Por Andrea Bochi
A convite da Agência Nacional de Aviação Civil (Anac), o Auditor-Fiscal do Trabalho Rogério Araújo Silva, pontuou, durante reunião na sede do Órgão, em Brasília, na última sexta-feira, 4 de maio, as principais preocupações dos Auditores-Fiscais do Trabalho em relação à segurança dos trabalhadores diante da elaboração do Regulamento Brasileiro da Aviação Civil (RBAC) 117, que promoverá mudanças na jornada de quem trabalha na aviação civil comercial.
Na reunião estavam o superintendente e o gerente de Padrões Operacionais, Wagner William Moraes e João Luís Carvalho.
Dentre as preocupações apontadas pelo AuditorFiscal do Trabalho estão o prolongamento da jornada e o tipo de tripulação a ser utilizado para realizar essas jornadas maiores. Rogério enfatizou que a jornada está intimamente ligada à segurança dos trabalhadores.
O Auditor-Fiscal explicou que a intenção é garantir segurança a esses trabalhadores de uma forma que todos sejam beneficiados, atendendo às Normas de segurança. Para Rogério, as normas trabalhistas precisam ser observadas para evitar riscos tanto para os trabalhadores quanto para os usuários. Assim, há limites de jornada que precisam ser cumpridos, o que para os representantes da Anac são chamados de condições aptas para exercer a atividade.
Os dirigentes da Agência alegaram que, atualmente as jornadas são excedidas, mas Rogério esclareceu que existem normas constitucionais e internacionais que precisam ser seguidas. “Isto interfere sim na segurança no trabalho”, enfatizou. Embora trate de um setor muito específico, a regulamentação da Anac não poderá estar fora do que prevê todo o ordenamento jurídico relacionado aos direitos trabalhistas.

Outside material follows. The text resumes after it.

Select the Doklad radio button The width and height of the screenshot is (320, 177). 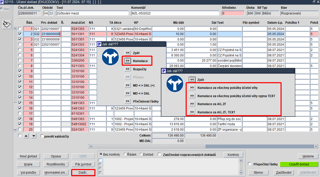pos(141,154)
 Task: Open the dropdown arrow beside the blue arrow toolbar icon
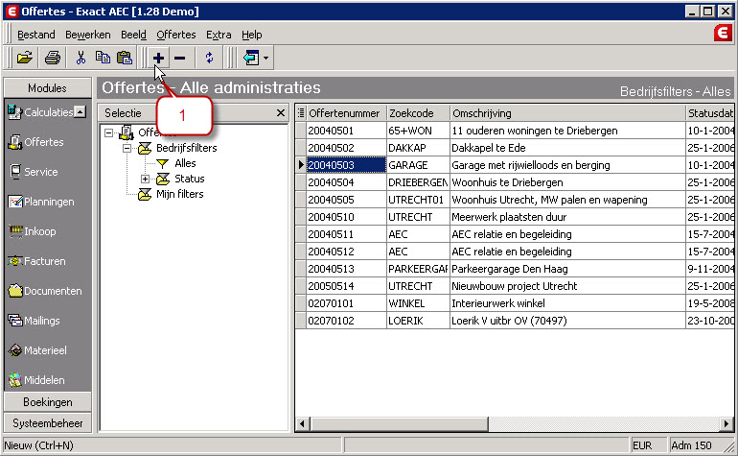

Para Wagner, a lei que está sendo substituída prevê situações de segurança que a Anac entende não serem apropriadas para garantir a segurança do voo. “A nova lei dará flexibilidade para tratarmos casos específicos”, disse.

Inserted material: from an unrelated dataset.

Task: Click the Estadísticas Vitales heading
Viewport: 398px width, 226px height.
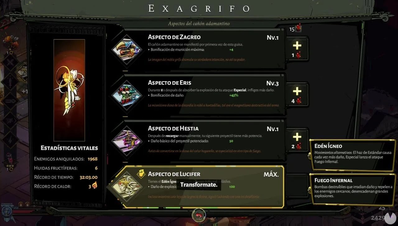Action: tap(69, 148)
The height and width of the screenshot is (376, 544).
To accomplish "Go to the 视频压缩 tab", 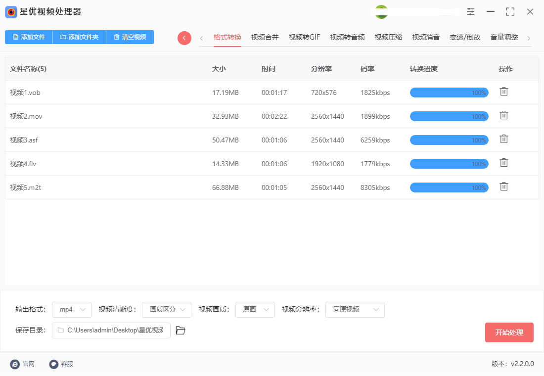I will pos(388,37).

Os voos que operam na madrugada, para o Auditor-Fiscal, mostram claramente onde está o problema e, geralmente, expõem o trabalhador à fadiga, caso ele não consiga usar o período de descanso que lhe é permitido, principalmente, em voos atípicos que impeçam o descanso da tripulação. Acrescentou ainda que o aumento dos pousos e decolagens para seis ou mais durante uma mesma jornada poderá comprometer a segurança dos procedimentos em razão da fadiga, repetitividade de execução e estresse gerados durante as operações de pousos e decolagens.

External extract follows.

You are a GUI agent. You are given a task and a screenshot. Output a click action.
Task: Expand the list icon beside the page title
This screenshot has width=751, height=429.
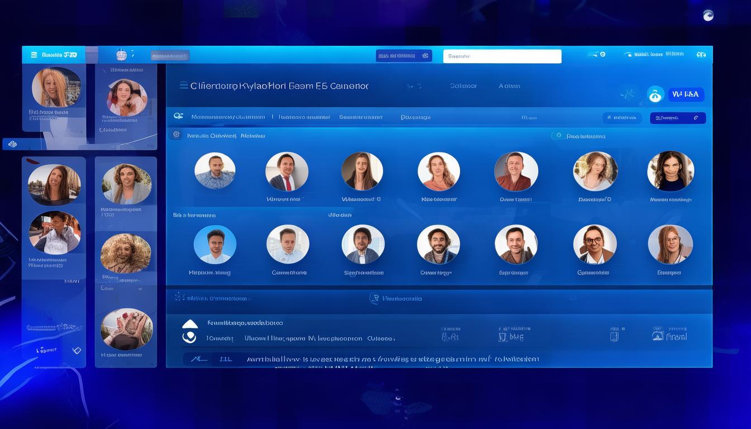coord(183,85)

De acordo com Wagner, a discussão ainda está na fase de parametrização do que é razoável ser efetivado e ainda será aprofundada em questões mais complexas e que poderão causar polêmicas e divergências.
A jornada interrompida também foi questionada, por Rogério, por ser uma das preocupações da Fiscalização do Trabalho, uma vez que elas podem se alongar por um período maior, o que colocaria em risco a segurança do trabalhador.
João Luís disse que estão sendo analisadas as possibilidades de, em se alongando a jornada, o trabalhador ser levado a um hotel para o descanso e o máximo seria de uma jornada de 14 horas, com descanso de 6 horas. “Estamos tentando corrigir alguns excessos da lei que está em vigência”, afirmou.
Porém, o Auditor-Fiscal destacou a importância da participação de Auditores-Fiscais do Trabalho nas discussões, por dominarem os meandros das normas trabalhistas, que estabelecem regras para garantir a segurança dos trabalhadores aeronautas.
Outro questionamento levantado por Rogério referiu-se à aclimatação dos trabalhadores, cujo limite é de três fusos. Caso ultrapasse os três fusos, ou as 36 horas, o trabalhador desaclimata e terá que ser aclimatado no país de destino. Normalmente nos voos das Américas não há desaclimatação, de acorod com os dirigentes da Anac. Além disso, alertou para o fato de que a lei trabalhista prevê isonomia de direitos quanto à segurança e saúde para trabalhadores que ocupam cargos diferentes, mas que atuam em um mesmo ambiente de trabalho.